Please copy every line below that contains the string "landmeten".

Dataset entries
——
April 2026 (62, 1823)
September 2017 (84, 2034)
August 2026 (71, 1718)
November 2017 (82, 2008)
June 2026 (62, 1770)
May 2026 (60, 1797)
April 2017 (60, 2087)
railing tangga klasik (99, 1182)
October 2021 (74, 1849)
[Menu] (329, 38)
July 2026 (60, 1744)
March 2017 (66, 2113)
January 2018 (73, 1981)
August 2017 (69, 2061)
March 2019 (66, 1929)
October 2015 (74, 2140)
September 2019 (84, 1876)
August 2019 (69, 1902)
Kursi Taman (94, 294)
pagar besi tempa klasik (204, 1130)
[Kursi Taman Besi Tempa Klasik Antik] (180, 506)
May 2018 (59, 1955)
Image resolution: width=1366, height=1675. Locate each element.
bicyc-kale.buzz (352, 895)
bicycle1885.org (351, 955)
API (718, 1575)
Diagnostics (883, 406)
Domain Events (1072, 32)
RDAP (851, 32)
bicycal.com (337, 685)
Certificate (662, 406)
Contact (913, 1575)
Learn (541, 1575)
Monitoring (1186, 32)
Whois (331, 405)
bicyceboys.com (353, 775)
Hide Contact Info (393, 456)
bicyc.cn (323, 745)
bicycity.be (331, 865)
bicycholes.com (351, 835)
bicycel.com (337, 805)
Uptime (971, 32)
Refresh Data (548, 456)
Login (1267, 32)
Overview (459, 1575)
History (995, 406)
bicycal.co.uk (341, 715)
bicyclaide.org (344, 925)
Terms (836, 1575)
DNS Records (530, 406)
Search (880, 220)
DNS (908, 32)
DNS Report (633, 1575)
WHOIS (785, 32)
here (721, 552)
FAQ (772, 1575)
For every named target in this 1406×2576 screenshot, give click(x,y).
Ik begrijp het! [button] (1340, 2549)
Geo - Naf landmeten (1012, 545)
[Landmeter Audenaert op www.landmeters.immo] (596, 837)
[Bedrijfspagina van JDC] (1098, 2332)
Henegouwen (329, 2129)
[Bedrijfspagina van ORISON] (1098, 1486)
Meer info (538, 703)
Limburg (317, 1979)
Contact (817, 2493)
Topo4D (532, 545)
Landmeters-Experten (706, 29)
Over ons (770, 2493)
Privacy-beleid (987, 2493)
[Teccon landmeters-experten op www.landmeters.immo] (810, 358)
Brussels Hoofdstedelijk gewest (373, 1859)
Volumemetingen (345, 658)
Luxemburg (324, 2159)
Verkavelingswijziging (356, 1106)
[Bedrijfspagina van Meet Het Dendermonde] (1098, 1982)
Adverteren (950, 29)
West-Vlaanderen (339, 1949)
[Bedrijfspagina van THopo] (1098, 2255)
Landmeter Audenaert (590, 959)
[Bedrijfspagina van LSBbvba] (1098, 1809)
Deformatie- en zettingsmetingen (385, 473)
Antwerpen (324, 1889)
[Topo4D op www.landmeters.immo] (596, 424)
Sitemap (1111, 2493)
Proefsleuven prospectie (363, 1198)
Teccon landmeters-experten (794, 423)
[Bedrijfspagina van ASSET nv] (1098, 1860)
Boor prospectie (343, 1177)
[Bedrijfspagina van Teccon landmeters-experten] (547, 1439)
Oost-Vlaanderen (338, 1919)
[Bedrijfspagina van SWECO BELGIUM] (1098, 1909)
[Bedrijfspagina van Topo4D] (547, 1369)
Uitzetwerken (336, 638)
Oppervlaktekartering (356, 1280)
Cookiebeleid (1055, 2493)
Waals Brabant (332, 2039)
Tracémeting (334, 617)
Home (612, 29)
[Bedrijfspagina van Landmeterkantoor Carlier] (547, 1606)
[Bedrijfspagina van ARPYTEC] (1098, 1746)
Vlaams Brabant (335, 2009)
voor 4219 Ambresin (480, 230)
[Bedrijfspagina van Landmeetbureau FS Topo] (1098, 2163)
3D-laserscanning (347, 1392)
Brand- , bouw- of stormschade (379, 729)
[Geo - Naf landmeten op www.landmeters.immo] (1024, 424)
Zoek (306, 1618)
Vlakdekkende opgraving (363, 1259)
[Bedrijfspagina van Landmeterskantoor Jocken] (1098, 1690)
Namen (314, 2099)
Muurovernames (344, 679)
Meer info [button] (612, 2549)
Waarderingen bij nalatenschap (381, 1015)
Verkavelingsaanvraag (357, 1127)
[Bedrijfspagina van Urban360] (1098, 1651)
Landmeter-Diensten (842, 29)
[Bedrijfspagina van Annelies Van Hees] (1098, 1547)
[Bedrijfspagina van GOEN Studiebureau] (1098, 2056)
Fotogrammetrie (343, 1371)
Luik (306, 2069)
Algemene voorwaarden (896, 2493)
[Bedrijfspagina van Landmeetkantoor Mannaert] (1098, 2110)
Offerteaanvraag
——
YOUR RESPONSE ::
Geo - Naf landmeten (1012, 545)
[Geo - Naf landmeten op www.landmeters.immo] (1024, 424)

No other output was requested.